二 被告人杉山淑子に対し、本裁判確定の日から四年間右懲役刑の執行を猶予する。
(犯罪事実)
被告人有限会社味仙(以下被告会社という)は、前記本店所在地に本店を置いて中華料理店を経営する資本金五〇〇万円の有限会社であり、被告人杉山淑子(以下被告人という)は、被告会社の代表取締役としてその業務全般を統括しているものであるが、被告人は、被告会社の業務に関し法人税を免れようと企て、売上除外などの方法により、所得の一部を秘匿したうえ、
第一 昭和六二年六月三日から昭和六三年四月三〇日までの事業年度における被告会社の実際の所得金額は六三七〇万四八九八円であり、これに対する正規の法人税額は二五八七万五七〇〇円であったにもかかわらず、その申告期限である昭和六三年六月三〇日までに、名古屋市瑞穂区瑞穂町字西藤塚一番地の四所在の所轄昭和税務署の税務署長に対し、法人税確定申告書を提出しないで、右申告期限を徒過し、もって不正の行為により右事業年度における正規の法人税二五八七万五七〇〇円を免れた
第二 昭和六三年五月一日から平成元年四月三〇日までの事業年度における被告会社の実際の所得金額は六〇三四万二八八六円であり、これに対する正規の法人税額は二四三八万三六〇〇円であったにもかかわらず、平成元年六月三〇日、前記昭和税務署において、同税務署長に対し、所得金額が四八万八一〇八円であり、これに対する法人税額が一四万六四〇〇円である旨の虚偽過少の法人税確定申告書を提出し、もって不正の行為により右事業年度における正規の法人税額と右申告税額との差額二四二三万七二〇〇円を免れた
第三 平成元年五月一日から平成二年四月三〇日までの事業年度における被告会社の実際の所得金額は七八二四万九四七一円であり、これに対する正規の法人税額は三〇四一万九二〇〇円であったにもかかわらず、平成二年七月二日、前記昭和税務署において、同税務署長に対し、所得金額が一二二万〇五五二円であり、これに対する法人税額が三五万三四〇〇円である旨の虚偽過少の法人税確定申告書を提出し、もって不正の行為により右事業年度における正規の法人税額と右申告税額との差額三〇〇六万五八〇〇円を免れた
ものである。
(法令の適用)
被告人の前記第一ないし第三の各所為はいずれも法人税法一五九条一項(被告会社については更に同法一六四条一項)に該当するところ、被告会社については情状により同法一五九条二項を適用し、被告人については所定刑中いずれも懲役刑を選択するが、以上は刑法四五条の前段の併合罪であるから、被告会社に対しては刑法四八条二項により合算した罰金額の範囲内で罰金二〇〇〇万円に処し、被告人に対しては、刑法四七条本文、一〇条により犯情の最も重い前記第三の罪に法定の加重をした刑期の範囲内で懲役一年に処し、情状により刑法二五条一項を適用して本裁判確定の日から四年間右懲役刑の執行を猶予することとする。

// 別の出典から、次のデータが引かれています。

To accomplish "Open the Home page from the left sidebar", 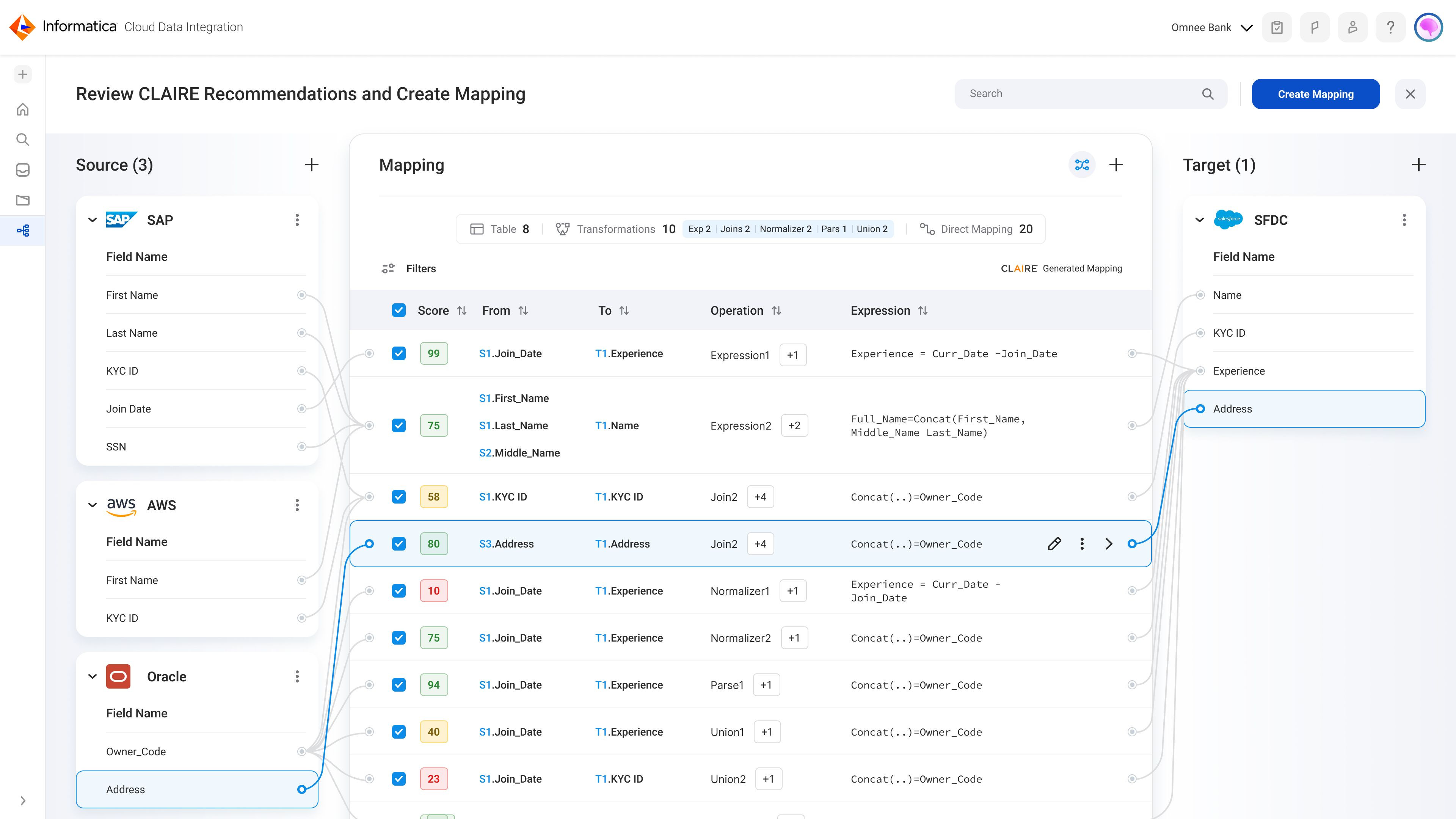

〔求刑・被告会社に対し罰金二五〇〇万円、被告人に対し懲役一年〕
(量刑の事情)
本件犯行は被告人が三年間にわたり申告納税制度を悪用して合計八〇一七万余円にものぼる被告会社の法人税を巧妙に逋脱したというものであり、その逋脱税額が高額であるばかりか逋脱率も高く、本件犯行による刑事責任が重いことは明らかであるというべきであるが、他方、被告人は今回反省して、本件につき既に正規の本税は完納している(重加算税及び延滞税についても平成六年九月までに完納することになっている)うえ、今回税務処理を委任した樋口税理士の指導監督を受け今後は納税義務を厳守していく旨を誓約していること、樋口税理士も被告会社の税務処理に関し被告人を指導監督していく旨を誓約していることなど諸般の事情を考慮して量刑した。